===== TEXTO DO EXERCÍCIO

E o problema não está restrito à população LGBT. Clara*, de 49 anos, também é cliente de Maria Eduarda. Ela é soropositiva e foi contaminada aos 21 por um namorado. Só foi descobrir a doença 10 anos depois, quando a filha nasceu. Mesmo não tendo transmitido a doença para o marido e para a recém-nascida, enfrentou divórcio, discriminação e depressão. Tentando dar a volta por cima, dedicou-se ao ofício de secretária, mas teve que abandoná-lo por causa de uma significativa perda auditiva.

“Nunca poderia imaginar o HIV na minha vida. Era forte, bonita e trabalhava. Sofri muito com os efeitos dos remédios, pois cheguei a tomar uns 20 comprimidos por dia. Fiz muita terapia, pensei que ia morrer. E quando comecei a trabalhar como secretária num consultório médico, comecei a perceber que não entendia o que os pacientes falavam no telefone. Precisei começar a batalha para me aposentar e já são nove anos desde que comecei a receber benefício”, relata Clara*.

A advogada tem encontrado, como alternativa nos tribunais, o enunciado  78 da Turma Nacional de Uniformização dos Juizados Especiais Federais. Nela, está escrito: “Comprovado que o requerente de benefício é portador do vírus HIV, cabe ao julgador verificar as condições pessoais, sociais, econômicas e culturais, de forma a analisar a incapacidade em sentido amplo, em face da elevada estigmatização social da doença”. Com isso, a perícia médica se torna insuficiente para resolver o caso, e torna-se necessária a avaliação de um assistente social.

“É preciso olhar para a pessoa com HIV de forma mais ampla. São pessoas que viveram muitos anos sem tratamento, e que têm impedimentos socioeconômicos reais na nossa sociedade. Uma perícia médica nunca vai ser o suficiente. Essas pessoas sequer deveriam passar por esse processo de revisão”, pondera a advogada.

Passaram pelo pente-fino do INSS os beneficiários que estavam há dois anos ou mais sem revisão. Ficou liberado quem tem mais de 60 anos, ou quem tem 55 anos e recebe o benefício há pelo menos 15. Em outubro de 2018, a gestão anterior declarou que terminaria a revisão até o fim de sua gestão. Mas o governo de Jair Bolsonaro acaba de declarar que vai fazer uma nova auditoria em 2 milhões de benefícios.

==========
===== SEÇÃO DE DADOS

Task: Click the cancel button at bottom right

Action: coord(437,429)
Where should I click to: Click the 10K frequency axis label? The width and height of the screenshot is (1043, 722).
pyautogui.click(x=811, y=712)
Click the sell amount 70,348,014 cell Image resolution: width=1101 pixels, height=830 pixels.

==========
===== SEÇÃO DE DADOS

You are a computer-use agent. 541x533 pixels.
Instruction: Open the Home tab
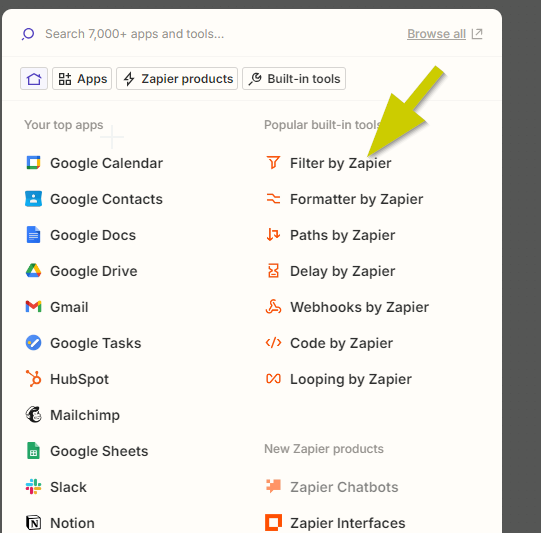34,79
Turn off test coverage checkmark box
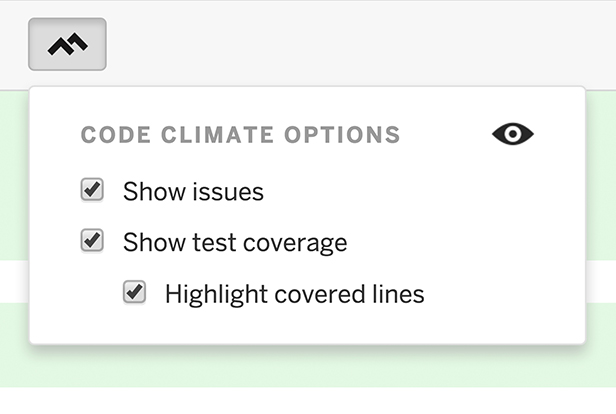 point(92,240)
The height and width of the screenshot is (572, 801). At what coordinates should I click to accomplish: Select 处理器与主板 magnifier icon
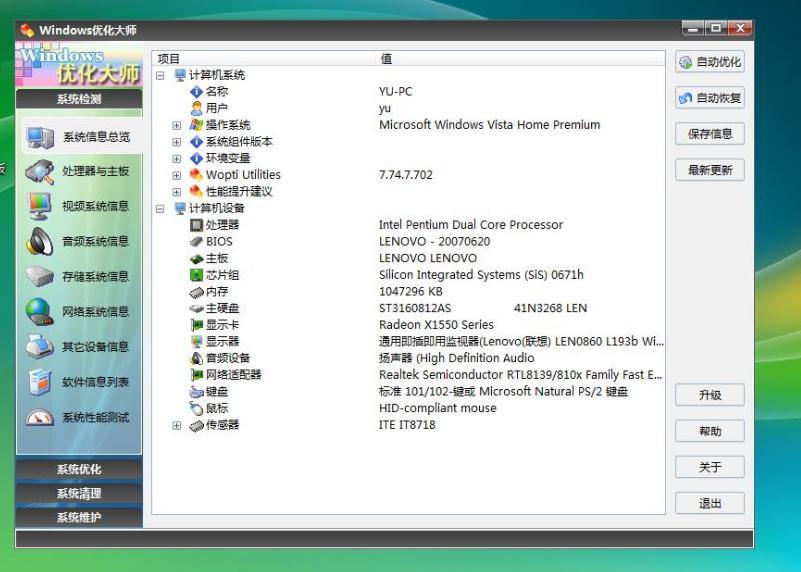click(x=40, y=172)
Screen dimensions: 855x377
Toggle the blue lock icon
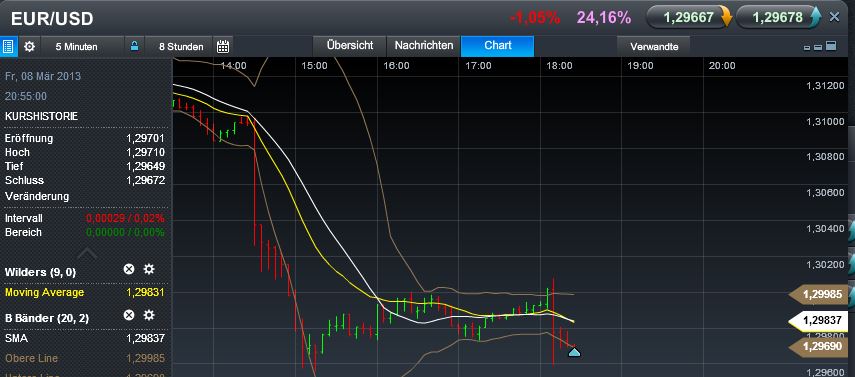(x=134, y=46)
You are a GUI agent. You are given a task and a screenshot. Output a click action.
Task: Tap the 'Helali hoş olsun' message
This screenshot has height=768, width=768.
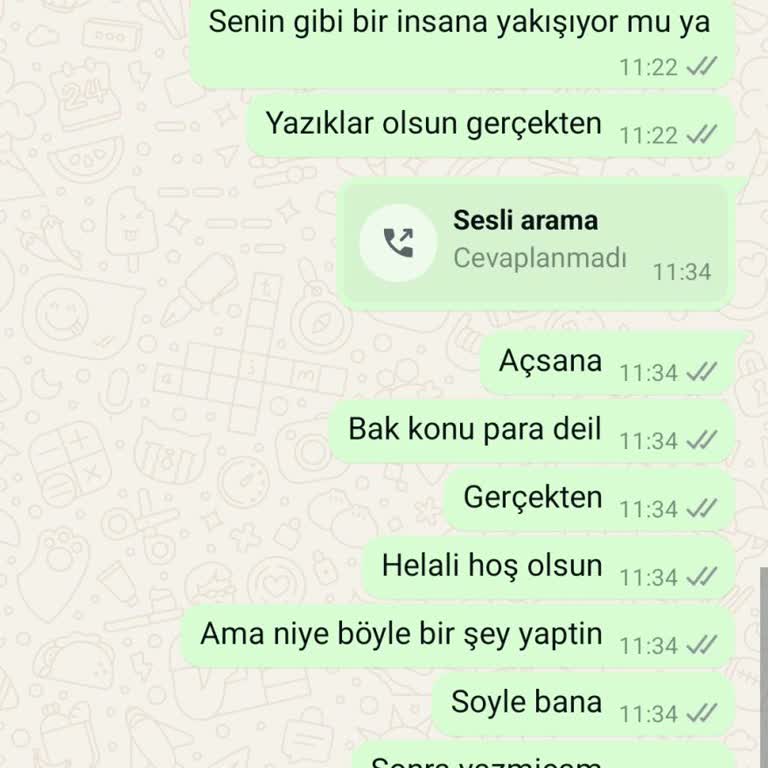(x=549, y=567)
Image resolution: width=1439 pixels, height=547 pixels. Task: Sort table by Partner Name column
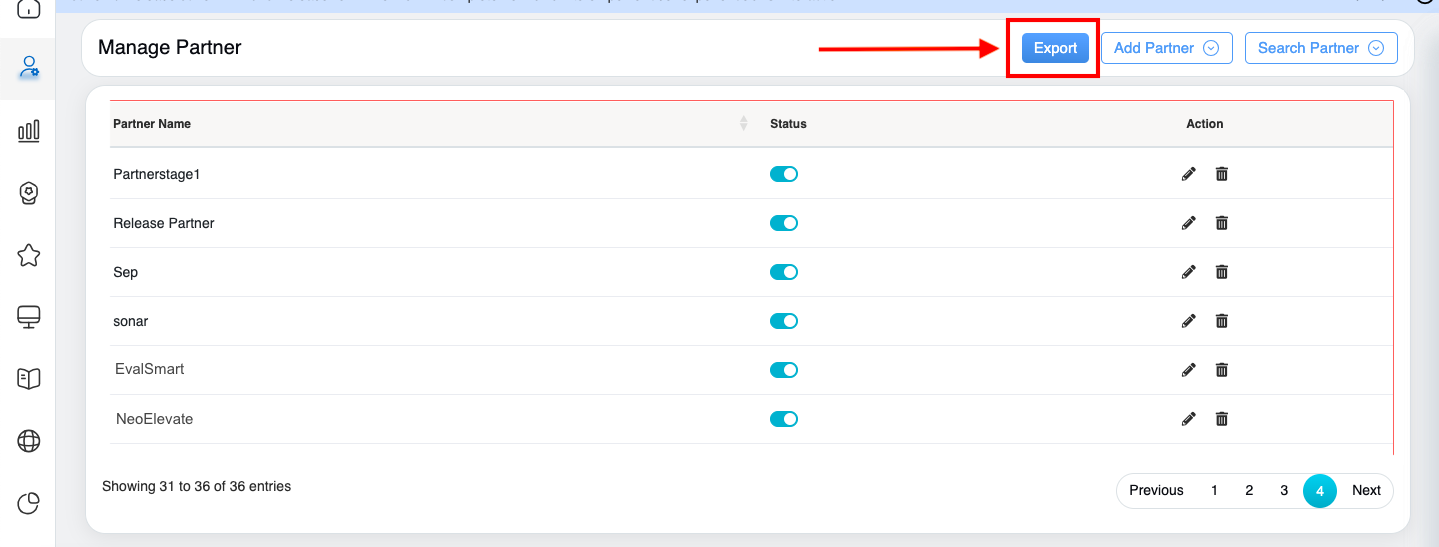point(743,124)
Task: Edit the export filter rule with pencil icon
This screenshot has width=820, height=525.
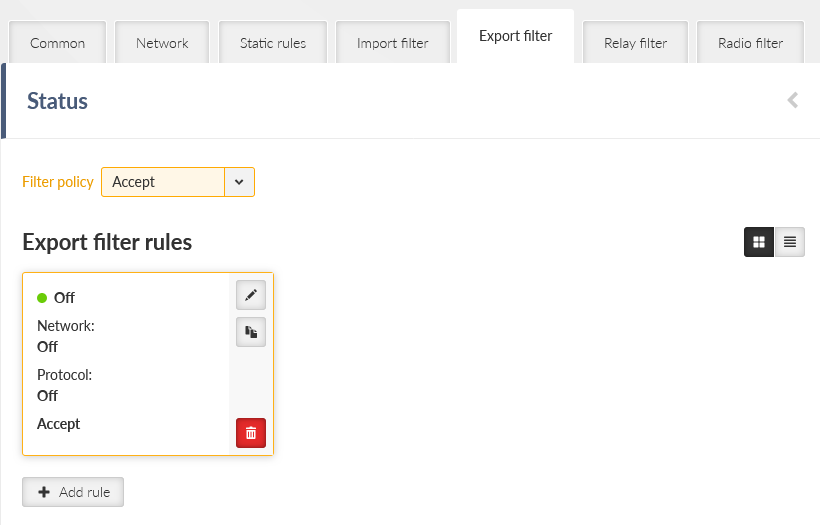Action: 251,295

==========

* **CONJUNTO DE TAREFAS**:
1. Como fica o trecho do texto sobre HIV e benefícios do INSS que vai de "Passaram pelo pente-fino" até "milhões de benefícios." se você substituir "pente-fino" por "crivo"?
2. Como seguiria o texto sobre HIV e benefícios do INSS a partir do ponto em que termina? Escreva a parte seguinte.
Os registros não têm nenhum papel nesta parte.

* **RESPOSTAS DAS TAREFAS**:
1.
Passaram pelo crivo do INSS os beneficiários que estavam há dois anos ou mais sem revisão. Ficou liberado quem tem mais de 60 anos, ou quem tem 55 anos e recebe o benefício há pelo menos 15. Em outubro de 2018, a gestão anterior declarou que terminaria a revisão até o fim de sua gestão. Mas o governo de Jair Bolsonaro acaba de declarar que vai fazer uma nova auditoria em 2 milhões de benefícios.

2.
Paralelamente a isso, o Projeto de Lei 10.159/2018, do Senado, prevê que pessoas com HIV/Aids aposentadas por invalidez podem ser dispensadas da reavaliação feita pelos médicos peritos do INSS. A PL foi aprovada pela Comissão de Constituição e Justiça e de Cidadania (CCJ) da Câmara dos Deputados. Se não for apresentado recurso para votação do assunto no plenário da Casa, segue para sanção de Bolsonaro. O articulador da PL, Renato da Matta, está confiante na articulação com as bancadas do Congresso, e já está em contato com o gabinete presidencial.

“Temos em torno de 25 mil pessoas aposentadas pelo HIV. Pouquíssimas conseguiram reverter a situação do pente-fino pelo total despreparo dos peritos judiciais em relação a AIDS. O HIV não tem cura, e é considerada uma doença crônico-degenerativa, vive em constantes agravos”, pontua o militante.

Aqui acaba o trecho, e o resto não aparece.